When he’d been a kid, he and his brother, Collin, had found a dog out at the baseball field a couple miles from their house. It had been skinny as a rail, with a thin, whip of a tail, and ears that seemed permanently lowered. After begging and pleading with their parents, they finally got permission to bring the dog home. But it had taken weeks to coax it close enough. And even years later, Flash had been skittish around strangers, hunching into shadows and hiding whenever somebody came over. Delaney reminded him of that dog. There was a deliberation to her attempts to be invisible, and he wondered what she was hiding from. But tonight wasn’t the time for asking about it, so he let the comment slide.
“While we’re in confession mode, I have one to make myself.” Delaney dropped her gaze again, rubbing a finger up and down, through the condensation on her glass.
Sean couldn’t stop thinking about what that would feel like on him. Shifting in his seat, he dragged his attention firmly to her face. “Oh yeah?”
“I took that bowhunter safety course back in January to spend time with you.”
“Really? How did you even know I was taking it?”
She jerked her shoulders, still not meeting his eyes. “That day you were at the clinic for your physical, I overheard you talking to Eli about it.”
“We’d just met. You didn’t even know me yet.”
The color was up in her cheeks again. “You kinda rescued me that day, when I almost dropped the vials from that bloodwork in the hall. Our patient has terrible veins and bloodwork is always hard on her.” The look on her face was far more serious than a simple catch seemed to warrant. Then she banished it with a smile that skated the edge of flirty. “Besides, have you looked in a mirror?”
He flashed a grin. “I was too busy looking at you that day.” At her look of skepticism, he added, “No, really. You had your hair all twisted up with those stick things, and they slipped when you dropped the vials. Your hair came half down around your shoulders.”
She snorted in self-derision. “I was a mess that day.”
“You were gorgeous.” He’d spent the rest of that week wondering what she’d look like with all that red hair loose and mussed from his hands. He hadn’t known her then.
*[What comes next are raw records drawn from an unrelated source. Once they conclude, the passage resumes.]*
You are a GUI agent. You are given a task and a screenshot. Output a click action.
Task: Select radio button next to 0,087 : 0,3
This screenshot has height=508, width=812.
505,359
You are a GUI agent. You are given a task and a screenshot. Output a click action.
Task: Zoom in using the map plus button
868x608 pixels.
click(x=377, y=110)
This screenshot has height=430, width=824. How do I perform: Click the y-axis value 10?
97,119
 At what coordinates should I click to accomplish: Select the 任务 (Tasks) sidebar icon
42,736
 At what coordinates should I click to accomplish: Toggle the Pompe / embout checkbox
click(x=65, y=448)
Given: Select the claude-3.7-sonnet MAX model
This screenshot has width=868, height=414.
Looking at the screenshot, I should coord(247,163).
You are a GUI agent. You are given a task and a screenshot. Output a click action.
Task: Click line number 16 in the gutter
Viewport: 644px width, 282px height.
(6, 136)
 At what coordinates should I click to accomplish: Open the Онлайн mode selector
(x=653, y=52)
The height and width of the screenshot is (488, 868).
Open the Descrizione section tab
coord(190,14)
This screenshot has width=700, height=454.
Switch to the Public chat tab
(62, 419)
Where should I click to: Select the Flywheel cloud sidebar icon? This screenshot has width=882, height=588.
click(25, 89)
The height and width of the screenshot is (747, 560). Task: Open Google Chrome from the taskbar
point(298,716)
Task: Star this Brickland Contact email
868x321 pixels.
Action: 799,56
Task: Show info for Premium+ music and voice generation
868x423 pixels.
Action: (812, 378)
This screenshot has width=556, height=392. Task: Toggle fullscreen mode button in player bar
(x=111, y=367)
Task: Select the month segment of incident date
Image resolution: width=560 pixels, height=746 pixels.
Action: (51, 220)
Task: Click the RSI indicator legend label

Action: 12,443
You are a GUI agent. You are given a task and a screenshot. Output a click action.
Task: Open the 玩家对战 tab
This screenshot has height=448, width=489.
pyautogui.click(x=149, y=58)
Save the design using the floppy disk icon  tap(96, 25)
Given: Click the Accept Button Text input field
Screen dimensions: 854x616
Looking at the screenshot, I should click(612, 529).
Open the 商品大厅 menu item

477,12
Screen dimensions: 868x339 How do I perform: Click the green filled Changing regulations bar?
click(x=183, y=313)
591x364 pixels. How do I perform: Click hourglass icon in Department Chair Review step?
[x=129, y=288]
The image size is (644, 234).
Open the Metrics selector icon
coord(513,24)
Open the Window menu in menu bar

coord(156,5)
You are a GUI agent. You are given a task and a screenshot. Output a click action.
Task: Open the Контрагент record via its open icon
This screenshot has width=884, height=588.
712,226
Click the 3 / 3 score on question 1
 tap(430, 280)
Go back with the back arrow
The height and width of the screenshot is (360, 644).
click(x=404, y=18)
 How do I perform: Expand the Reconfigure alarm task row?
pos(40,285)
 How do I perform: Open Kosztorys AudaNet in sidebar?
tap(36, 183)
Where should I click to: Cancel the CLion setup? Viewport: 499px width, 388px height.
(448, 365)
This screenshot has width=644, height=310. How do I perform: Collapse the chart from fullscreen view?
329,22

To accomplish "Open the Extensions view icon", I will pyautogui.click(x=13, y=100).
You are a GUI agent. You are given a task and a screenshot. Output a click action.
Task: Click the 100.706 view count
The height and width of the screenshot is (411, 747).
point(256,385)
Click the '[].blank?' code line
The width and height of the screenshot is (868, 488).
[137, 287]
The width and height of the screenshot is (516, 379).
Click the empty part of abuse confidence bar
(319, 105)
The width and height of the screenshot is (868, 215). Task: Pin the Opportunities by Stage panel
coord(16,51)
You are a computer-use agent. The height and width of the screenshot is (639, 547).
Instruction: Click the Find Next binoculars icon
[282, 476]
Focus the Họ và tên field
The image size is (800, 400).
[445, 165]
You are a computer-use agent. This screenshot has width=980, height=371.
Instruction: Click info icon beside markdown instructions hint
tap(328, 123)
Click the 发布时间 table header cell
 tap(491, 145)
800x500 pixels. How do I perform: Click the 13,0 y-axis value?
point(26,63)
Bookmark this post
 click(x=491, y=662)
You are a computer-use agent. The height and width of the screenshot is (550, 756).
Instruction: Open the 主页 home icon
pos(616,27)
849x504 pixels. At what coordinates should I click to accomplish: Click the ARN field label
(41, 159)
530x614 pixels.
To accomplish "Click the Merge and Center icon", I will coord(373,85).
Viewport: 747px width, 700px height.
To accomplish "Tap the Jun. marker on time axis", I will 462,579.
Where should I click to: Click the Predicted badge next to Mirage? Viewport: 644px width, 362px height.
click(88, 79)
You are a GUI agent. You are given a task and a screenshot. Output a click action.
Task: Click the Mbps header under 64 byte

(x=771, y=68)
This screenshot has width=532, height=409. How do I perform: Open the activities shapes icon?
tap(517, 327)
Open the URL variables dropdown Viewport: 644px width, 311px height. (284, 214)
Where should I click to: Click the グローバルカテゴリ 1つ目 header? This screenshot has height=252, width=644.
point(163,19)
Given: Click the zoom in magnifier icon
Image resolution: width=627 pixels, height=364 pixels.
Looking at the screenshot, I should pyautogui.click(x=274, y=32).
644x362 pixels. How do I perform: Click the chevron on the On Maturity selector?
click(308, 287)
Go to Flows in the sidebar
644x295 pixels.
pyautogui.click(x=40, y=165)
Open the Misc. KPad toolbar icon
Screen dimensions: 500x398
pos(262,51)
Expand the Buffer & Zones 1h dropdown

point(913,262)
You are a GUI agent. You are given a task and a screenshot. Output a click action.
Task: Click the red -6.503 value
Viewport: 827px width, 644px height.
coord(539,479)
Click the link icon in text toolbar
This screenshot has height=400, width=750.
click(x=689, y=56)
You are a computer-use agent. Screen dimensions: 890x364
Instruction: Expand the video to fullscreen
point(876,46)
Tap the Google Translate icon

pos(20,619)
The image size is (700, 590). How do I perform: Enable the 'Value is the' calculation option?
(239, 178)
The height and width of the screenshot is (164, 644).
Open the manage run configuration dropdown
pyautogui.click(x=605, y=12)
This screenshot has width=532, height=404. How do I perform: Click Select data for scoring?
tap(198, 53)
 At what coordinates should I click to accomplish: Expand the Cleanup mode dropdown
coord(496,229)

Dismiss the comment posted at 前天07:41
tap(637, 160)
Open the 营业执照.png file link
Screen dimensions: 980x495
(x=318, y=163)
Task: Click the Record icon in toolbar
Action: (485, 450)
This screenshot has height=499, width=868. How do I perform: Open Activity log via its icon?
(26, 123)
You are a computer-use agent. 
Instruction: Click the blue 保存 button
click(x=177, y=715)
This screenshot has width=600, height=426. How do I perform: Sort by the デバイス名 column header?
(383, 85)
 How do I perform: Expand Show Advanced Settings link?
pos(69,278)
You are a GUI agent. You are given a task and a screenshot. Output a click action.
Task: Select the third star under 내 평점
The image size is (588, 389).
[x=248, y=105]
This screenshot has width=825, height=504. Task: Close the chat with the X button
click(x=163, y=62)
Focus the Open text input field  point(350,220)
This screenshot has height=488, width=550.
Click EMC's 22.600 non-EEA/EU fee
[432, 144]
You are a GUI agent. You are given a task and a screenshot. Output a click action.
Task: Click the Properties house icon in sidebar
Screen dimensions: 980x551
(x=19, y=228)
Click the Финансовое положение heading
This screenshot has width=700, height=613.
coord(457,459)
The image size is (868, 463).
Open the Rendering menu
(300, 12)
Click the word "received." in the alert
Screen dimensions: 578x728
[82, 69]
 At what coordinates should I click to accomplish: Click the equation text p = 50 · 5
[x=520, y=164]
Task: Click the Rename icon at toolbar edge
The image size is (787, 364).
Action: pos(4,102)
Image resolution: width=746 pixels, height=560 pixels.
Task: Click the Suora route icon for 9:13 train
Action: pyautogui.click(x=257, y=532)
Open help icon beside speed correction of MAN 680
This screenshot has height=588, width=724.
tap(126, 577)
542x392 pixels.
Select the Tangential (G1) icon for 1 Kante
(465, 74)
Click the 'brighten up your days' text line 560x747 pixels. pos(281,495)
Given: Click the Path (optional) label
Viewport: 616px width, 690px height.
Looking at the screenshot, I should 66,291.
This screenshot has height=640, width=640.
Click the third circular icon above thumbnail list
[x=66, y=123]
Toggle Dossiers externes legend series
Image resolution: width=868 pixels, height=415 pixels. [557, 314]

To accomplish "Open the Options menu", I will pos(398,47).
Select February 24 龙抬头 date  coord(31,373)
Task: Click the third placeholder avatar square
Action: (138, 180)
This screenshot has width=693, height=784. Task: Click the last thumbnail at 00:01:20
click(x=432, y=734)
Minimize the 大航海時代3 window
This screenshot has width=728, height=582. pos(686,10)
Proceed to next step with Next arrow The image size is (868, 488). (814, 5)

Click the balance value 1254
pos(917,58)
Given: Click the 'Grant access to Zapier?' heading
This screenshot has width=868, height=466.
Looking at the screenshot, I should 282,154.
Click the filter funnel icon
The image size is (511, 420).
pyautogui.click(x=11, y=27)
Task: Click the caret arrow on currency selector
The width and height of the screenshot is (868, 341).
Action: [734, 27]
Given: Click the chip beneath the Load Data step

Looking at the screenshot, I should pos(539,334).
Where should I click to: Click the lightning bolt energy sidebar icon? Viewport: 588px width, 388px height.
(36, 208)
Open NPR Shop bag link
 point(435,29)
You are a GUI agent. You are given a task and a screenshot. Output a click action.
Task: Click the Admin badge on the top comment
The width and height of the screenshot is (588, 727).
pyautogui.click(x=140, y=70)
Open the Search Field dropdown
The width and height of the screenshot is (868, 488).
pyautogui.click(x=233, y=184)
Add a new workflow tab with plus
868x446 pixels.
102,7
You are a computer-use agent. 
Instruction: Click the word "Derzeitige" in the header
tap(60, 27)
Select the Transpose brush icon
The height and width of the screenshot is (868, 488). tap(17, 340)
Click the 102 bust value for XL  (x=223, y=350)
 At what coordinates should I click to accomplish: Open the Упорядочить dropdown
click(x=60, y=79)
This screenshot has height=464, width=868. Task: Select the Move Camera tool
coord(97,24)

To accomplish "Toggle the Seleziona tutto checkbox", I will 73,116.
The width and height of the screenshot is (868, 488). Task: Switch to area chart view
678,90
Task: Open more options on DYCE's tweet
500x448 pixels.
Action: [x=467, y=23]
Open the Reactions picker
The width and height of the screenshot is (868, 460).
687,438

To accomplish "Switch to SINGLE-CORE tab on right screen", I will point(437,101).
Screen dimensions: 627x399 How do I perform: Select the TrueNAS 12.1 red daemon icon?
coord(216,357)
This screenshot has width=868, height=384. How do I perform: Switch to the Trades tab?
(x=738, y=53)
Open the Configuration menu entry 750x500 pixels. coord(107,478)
The desire had only grown stronger over the months he’d spent working his way under that careful shell.
She was still blushing, but now it seemed underscored with a glow of pleasure. Sean vowed to make it a priority to elicit that glow on a regular basis. He lifted his glass. “To confessions. And getting out of our own way.”
Did he imagine that shadow crossing her face? Surely it was a trick of the light.
With her first truly honest smile of the night, Delaney lifted her glass and clinked it to his. “Cheers.”